QUOTED PASSAGE:
Home is a Place Where Things Are Understood and Accepted — Rob Rutherford and Darren Borrino
NAME Rob Rutherford and Darren Borrino
ROLE Creative Director
BIRTH CITY Johannesburg
CITIES LIVED IN New York, Prague, Sydney, Johannesburg
Can you tell us about how you met? And when did you make the move to New York?
Rob: Darren and I started working together about fifteen years ago in South Africa. We were both juniors in advertising. We worked together for two years and then went on separate paths. I stayed in Johannesburg and we teamed up again after a few years when we decided to make a move together to New York.
Darren: During my early years, as much as I felt like South Africa was home, I also felt that I was young and had a skill that people needed in other parts around the world, so I decided to travel.
I believed that you can go out on adventures as much as you want and still keep a little bit of home in your heart. It’s natural to feel an emotional connection with the place you grow up, but one thing people don’t ever tell you is that you can go back home when you want and a part of it always stays with you.
I got a job and moved to Prague after working in Johannesburg for two years. I think I visited home only once during my two and a half years of living in the Czech Republic and it was a very good feeling coming back and having an easy connection with home. After Prague, I went to Sydney and worked there for four and a half years. I had a South African boss at one of the agencies there, so that was a little bit of home and made a big difference. After that, I returned to South Africa and met Rob again for a beer. Rob mentioned casually that they were pitching for a large car company and I just arrived at their doorstep on Monday and asked if I could join the team.
Rob: At that point, I knew Darren was in South Africa and was thinking of making a move to New York. As moving to a different country had been on my mind for a while, I thought it would be a good idea professionally for us to make the move together, and it also appealed on a personal level as we were friends. We worked together for a while, won several awards as part of the agency, and then when the opportunity came to make the move to New York, we both took it.

PROBLEM SET:
1) In the interview with Rob Rutherford and Darren Borrino, how long did Darren work in Sydney?
2) Which cities are listed under "CITIES LIVED IN" in the interview with Rob Rutherford and Darren Borrino?
3) Write the next part of the interview with Rob Rutherford and Darren Borrino, continuing after Rob's answer about moving to New York together.

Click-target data
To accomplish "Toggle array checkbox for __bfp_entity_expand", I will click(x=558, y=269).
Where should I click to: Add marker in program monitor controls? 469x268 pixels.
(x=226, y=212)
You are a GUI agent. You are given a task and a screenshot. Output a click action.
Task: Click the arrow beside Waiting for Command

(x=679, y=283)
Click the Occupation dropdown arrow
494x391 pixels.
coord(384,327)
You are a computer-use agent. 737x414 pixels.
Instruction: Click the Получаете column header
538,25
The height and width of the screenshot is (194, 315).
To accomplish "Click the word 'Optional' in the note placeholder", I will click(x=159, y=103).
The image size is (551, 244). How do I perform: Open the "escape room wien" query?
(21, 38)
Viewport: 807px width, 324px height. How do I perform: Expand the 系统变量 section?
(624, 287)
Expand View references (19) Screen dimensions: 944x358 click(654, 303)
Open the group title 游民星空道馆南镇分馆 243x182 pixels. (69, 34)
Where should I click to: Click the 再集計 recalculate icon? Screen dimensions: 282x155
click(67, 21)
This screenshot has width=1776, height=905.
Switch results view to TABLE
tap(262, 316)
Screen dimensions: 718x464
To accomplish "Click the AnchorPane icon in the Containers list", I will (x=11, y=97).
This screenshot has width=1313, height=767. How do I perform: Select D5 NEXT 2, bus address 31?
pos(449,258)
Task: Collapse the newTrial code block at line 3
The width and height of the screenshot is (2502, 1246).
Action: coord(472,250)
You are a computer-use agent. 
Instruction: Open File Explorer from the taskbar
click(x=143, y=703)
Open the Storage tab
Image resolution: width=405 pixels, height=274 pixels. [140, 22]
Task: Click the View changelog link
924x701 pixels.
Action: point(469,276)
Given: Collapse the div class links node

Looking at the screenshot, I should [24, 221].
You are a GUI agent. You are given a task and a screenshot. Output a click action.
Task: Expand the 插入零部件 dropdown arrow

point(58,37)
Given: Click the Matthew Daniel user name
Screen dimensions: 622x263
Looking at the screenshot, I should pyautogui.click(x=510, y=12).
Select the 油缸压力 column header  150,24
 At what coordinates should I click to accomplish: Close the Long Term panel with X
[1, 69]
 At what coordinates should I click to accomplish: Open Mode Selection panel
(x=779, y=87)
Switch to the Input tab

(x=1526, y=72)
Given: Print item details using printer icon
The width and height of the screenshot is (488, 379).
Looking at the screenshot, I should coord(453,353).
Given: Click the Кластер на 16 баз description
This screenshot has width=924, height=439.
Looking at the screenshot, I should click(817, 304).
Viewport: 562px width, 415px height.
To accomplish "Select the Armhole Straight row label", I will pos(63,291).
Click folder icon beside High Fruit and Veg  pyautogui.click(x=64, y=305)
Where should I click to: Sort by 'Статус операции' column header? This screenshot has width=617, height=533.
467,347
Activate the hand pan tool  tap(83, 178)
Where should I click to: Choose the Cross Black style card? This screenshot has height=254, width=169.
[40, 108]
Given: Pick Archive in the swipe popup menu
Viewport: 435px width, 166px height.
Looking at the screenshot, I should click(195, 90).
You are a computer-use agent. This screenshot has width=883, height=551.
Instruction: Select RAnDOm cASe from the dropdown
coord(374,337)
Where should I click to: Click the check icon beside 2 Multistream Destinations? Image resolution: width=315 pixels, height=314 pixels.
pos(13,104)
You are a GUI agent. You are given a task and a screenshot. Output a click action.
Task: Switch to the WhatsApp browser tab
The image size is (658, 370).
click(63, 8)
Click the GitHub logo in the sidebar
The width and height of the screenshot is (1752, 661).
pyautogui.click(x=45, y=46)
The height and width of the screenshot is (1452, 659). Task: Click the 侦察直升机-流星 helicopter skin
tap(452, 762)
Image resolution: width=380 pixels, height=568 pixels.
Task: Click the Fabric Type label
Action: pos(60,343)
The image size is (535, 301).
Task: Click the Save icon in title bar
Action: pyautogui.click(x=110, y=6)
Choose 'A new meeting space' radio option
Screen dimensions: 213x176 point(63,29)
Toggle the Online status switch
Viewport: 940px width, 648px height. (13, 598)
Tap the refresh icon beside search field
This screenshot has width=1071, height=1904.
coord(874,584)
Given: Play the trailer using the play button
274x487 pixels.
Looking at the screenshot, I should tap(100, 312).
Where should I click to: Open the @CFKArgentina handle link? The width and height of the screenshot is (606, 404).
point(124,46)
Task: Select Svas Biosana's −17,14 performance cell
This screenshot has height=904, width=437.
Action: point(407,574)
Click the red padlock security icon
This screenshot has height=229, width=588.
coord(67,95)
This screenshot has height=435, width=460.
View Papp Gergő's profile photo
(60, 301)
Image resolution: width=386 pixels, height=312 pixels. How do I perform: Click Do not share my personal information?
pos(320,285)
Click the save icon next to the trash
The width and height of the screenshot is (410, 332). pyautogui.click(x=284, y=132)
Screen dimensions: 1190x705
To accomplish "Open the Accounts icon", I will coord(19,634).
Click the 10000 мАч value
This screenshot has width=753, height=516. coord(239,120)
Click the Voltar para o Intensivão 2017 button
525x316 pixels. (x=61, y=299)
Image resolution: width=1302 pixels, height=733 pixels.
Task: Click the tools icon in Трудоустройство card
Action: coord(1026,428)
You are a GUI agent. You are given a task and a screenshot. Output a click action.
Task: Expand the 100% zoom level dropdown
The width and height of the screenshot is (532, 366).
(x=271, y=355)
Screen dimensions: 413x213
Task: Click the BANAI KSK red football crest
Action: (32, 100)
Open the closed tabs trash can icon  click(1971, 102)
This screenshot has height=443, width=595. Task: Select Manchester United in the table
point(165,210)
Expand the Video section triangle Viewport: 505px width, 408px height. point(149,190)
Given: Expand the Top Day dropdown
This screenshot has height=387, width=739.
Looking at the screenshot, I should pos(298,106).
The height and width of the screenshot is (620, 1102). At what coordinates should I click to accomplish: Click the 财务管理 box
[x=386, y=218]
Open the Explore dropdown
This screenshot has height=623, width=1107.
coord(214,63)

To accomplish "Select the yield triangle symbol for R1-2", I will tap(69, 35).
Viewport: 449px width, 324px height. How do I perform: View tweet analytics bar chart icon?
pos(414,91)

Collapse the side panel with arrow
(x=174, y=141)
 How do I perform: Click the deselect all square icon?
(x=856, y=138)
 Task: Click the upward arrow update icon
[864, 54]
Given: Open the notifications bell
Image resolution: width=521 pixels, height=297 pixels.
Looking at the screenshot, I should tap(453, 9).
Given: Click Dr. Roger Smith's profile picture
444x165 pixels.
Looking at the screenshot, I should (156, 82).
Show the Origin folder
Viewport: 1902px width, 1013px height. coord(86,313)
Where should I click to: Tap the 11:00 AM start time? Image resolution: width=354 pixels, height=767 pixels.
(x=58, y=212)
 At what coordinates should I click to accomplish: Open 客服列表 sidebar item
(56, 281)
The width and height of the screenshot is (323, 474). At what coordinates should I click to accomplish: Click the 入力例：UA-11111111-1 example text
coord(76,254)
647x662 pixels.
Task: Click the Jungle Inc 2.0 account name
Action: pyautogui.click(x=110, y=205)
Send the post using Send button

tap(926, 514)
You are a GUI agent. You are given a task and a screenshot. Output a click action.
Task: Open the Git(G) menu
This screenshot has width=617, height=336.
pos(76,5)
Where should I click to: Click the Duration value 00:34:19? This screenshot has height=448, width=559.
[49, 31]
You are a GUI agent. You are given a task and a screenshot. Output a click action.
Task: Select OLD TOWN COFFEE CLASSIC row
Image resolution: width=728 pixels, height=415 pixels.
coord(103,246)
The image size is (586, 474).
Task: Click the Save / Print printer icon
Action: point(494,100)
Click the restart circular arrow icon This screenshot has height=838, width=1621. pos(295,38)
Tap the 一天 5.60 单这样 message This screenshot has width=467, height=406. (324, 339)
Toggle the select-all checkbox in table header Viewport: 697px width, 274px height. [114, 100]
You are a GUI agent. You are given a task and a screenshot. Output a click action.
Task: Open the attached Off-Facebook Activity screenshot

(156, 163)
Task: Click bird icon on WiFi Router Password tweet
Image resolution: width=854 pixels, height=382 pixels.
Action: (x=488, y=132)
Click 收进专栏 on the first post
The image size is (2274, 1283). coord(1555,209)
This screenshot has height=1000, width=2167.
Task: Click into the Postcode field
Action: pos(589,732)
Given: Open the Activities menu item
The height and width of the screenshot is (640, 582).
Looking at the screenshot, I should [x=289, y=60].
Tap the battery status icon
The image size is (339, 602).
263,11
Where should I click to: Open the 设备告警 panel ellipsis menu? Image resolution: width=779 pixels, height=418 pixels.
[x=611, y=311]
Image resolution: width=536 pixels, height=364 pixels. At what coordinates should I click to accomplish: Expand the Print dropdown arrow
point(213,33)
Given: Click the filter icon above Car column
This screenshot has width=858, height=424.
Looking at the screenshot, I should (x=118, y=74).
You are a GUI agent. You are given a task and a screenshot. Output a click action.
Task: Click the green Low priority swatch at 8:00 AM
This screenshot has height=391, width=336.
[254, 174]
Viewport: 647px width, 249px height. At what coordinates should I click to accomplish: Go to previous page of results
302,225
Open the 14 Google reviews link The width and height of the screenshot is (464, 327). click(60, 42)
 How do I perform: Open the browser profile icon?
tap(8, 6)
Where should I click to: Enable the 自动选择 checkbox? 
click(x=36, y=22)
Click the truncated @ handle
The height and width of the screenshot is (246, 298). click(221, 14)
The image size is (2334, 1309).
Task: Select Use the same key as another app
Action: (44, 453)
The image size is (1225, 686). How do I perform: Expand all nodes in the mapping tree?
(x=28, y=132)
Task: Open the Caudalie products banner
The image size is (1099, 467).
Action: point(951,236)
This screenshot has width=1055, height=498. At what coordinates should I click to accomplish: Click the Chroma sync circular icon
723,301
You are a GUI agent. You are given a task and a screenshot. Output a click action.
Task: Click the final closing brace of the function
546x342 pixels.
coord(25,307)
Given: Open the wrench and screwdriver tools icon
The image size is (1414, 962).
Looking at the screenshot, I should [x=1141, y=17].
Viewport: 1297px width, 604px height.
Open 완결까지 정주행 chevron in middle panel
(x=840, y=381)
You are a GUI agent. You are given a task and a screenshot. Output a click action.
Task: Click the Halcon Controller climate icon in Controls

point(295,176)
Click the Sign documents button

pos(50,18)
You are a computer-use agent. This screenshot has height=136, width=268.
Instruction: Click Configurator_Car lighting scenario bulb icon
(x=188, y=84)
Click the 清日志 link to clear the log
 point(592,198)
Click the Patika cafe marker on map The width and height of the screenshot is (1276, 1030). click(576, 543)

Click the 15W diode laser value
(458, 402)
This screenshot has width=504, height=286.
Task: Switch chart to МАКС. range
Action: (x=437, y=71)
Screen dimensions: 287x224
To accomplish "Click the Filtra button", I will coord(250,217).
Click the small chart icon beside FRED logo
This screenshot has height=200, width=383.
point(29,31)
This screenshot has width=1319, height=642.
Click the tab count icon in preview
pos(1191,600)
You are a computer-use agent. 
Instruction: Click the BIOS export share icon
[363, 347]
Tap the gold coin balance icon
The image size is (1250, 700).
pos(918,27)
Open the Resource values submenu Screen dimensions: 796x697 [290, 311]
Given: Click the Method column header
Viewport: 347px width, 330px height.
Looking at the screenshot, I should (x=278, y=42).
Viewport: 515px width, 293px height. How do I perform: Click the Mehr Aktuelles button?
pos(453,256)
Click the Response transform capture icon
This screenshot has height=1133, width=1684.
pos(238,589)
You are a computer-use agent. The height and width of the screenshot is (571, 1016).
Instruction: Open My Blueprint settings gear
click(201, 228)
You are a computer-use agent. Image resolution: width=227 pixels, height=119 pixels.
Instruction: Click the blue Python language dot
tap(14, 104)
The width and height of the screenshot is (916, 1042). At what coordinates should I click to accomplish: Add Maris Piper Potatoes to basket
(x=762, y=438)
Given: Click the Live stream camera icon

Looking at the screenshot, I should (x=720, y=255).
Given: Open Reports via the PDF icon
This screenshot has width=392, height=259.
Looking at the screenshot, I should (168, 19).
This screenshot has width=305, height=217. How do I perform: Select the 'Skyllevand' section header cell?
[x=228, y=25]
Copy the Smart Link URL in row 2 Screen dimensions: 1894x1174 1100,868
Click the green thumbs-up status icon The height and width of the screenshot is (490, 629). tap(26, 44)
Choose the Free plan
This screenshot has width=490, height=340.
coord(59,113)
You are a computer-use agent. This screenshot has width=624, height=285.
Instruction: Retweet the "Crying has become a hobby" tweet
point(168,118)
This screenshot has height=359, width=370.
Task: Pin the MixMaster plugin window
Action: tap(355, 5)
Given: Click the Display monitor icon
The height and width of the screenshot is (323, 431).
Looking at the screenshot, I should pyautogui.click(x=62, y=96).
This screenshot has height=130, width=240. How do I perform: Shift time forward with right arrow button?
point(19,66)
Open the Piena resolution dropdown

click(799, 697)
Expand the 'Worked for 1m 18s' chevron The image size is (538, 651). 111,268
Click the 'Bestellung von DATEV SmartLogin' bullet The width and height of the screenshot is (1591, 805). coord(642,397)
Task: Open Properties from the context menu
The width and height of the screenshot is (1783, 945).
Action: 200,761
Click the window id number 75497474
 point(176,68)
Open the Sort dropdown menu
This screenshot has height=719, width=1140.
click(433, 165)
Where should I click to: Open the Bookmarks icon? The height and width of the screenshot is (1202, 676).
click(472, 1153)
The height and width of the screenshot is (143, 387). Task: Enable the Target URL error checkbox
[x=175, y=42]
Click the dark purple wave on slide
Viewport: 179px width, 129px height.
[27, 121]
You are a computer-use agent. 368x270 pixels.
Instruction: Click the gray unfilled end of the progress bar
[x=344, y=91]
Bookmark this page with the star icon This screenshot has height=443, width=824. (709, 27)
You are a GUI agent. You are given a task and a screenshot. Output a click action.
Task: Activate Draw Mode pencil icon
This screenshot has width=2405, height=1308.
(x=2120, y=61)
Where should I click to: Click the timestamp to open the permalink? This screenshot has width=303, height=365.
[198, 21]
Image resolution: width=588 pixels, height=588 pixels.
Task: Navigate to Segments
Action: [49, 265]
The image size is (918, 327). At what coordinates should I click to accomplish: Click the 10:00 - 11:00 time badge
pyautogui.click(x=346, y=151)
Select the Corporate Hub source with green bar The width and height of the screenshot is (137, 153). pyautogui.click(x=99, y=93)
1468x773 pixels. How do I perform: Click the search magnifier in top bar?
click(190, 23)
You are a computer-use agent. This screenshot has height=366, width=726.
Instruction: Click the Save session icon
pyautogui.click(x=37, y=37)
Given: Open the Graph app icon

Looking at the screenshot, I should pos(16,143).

RESULTS OF THE TASKS:
1) Four and a half years.

2) New York, Prague, Sydney, Johannesburg

3)
How was your move to New York?
Rob: I was motivated to get out into the world, explore and have an adventure. I wanted to experience living in another country and be able to exercise the freedom to go anywhere in the world. On a career level, I wanted to test myself with the biggest and best in the world. Personal circumstances in the past hadn’t allowed me to make this move but when the time came, I took the opportunity. I had a little bit of fear and the thought of moving was at first quite daunting, but I was also very excited to finally make this move I’d wanted to make for some time. It has been around three years now, and it has absolutely proved to be the right decision because it has given me all the things I was hoping to get out of this experience. For the most part, it has not been easy, but it has given me more than I had hoped.
Darren: It’s amazing how things aren’t always what you expect and every country is different. When I moved to Prague, I expected the cultural differences in terms of the language, food and many other things. But when I moved to Australia and then New York, I thought it would be easier. However, though all the places I lived in were big cities and the people spoke English, in terms of the sense of humor and cultural sensitivity, I learnt very quickly that every place is very unique. Personally, I feel South Africans can be quite brash when it comes to their sense of humor and not everyone gets it!
Rob: That’s true.
A lot of our experiences are locked in this general ether of experience and the subtle differences in mannerisms or way of life, which you don’t notice in the beginning, make a huge difference over time. These new experiences make you realize you are not at home and get you thinking of big questions like what is home?
Do you think you would have had a different experience moving if you hadn’t had each other?
Rob: I think it would have been a lot more unpleasant; there would have probably been a lot more homesickness too. We have each other to fall back on and are sort of a sounding board in difficult situations as well as good ones. I would like to think that I would have come through the entire experience and survived, but it would have been harder and a lot of the key decisions I have made would have been different.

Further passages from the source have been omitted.